Where the Statehouse stands
Orleans County Sen. John Rodgers isn’t convinced that the total ban on food scraps to the landfill is the best idea. But, he’s willing to go along with it.
What Rodgers says he cannot abide, however, is the part of the 2012 solid waste law that will soon require trash haulers to pick up Vermonters’ trashed food scraps.
“They’re not in the food scrap business, they’re not in the organics or compost business, and they don’t want to be,” Rodgers says. “And I don’t remember a time we’ve ever required a business to go into a business it didn’t want to.”

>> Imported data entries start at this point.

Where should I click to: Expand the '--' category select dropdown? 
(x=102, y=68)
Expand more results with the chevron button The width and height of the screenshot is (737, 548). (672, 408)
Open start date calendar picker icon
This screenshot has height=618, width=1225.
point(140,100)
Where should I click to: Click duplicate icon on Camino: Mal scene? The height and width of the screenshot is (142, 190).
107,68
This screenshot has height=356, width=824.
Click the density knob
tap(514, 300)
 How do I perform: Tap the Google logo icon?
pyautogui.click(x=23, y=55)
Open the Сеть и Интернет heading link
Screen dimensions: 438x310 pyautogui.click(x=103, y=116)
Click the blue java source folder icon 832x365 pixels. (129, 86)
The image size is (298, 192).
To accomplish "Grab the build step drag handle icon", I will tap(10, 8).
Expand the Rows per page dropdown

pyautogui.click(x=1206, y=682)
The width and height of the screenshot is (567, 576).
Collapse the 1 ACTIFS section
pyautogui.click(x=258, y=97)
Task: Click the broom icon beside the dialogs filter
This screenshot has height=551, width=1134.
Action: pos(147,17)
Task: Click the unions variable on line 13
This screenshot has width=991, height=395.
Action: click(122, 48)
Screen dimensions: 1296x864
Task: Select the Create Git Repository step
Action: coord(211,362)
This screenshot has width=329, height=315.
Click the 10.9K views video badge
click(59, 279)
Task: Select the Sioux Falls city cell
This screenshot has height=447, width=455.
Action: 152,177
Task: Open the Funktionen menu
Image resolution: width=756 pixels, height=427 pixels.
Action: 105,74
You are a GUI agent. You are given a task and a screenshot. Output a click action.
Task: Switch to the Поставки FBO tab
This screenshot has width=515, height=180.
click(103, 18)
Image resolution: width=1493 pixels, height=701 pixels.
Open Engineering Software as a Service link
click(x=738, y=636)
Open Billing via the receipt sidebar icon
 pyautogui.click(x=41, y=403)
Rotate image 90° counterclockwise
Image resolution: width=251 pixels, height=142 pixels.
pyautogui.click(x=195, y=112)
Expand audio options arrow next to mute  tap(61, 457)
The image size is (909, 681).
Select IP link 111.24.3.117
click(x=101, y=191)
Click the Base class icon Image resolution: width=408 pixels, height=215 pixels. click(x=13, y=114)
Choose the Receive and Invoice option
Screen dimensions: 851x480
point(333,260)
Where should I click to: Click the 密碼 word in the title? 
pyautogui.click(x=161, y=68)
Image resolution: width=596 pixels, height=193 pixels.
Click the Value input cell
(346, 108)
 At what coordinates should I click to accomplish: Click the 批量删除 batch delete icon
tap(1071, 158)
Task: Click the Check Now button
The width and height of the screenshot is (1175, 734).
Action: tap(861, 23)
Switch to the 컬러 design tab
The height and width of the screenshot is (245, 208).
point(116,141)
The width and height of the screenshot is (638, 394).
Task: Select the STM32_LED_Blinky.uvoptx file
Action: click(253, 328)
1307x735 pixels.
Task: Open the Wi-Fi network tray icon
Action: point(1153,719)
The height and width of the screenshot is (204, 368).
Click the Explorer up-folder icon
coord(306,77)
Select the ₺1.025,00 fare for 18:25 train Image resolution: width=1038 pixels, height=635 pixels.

Rodgers says the mandate would require haulers to pay for all kinds of costly retrofits to expensive hauling equipment. He says it’d also build new inefficiencies into the business model by forcing them to expand pick up routes.
So Rodgers, who sits on the Senate Committee on Natural Resources, has introduced legislation that would eliminate the mandate.
“To me it’s just like our state park policy - pack it in, pack it out, right? Every individual needs to be responsible for themselves,” Rodgers says.
Haulers support the proposal, of course, but so some other key constituencies, including the Vermont League of Cities and Towns.
Karen Horn, policy director at VLCT, says the mandate could make it more complicated, and more expensive, for municipalities to carry out their waste management duties.
“So it’s not profitable for haulers to invest in a truck that does just [compostable material] and then have two or three places to pick up on a single road, a five-mile stretch of road,” Horn says.
The people that pushed so hard for the food scrap ban in the first place, however, say the hauler mandate is the lynch pin.
As for Rodgers’ pack-it-in, pack-it-out philosophy, deGraffenreid of VPIRG says that’s just not realistic for many Vermonters.
“Individuals will find it very challenging, especially low-income residents in urban areas to find an alternative to that pick up service,” deGraffenreid says.
In the coming days and weeks, Rodgers will be lobbying his Senate colleagues to scrap the hauler mandate. Whether or not haulers ultimately have to get into the food scrap business will hinge on his efforts.
The Senate Natural Resources and Energy Committee is expected to open up debate on a revived solid waste bill in the next few weeks.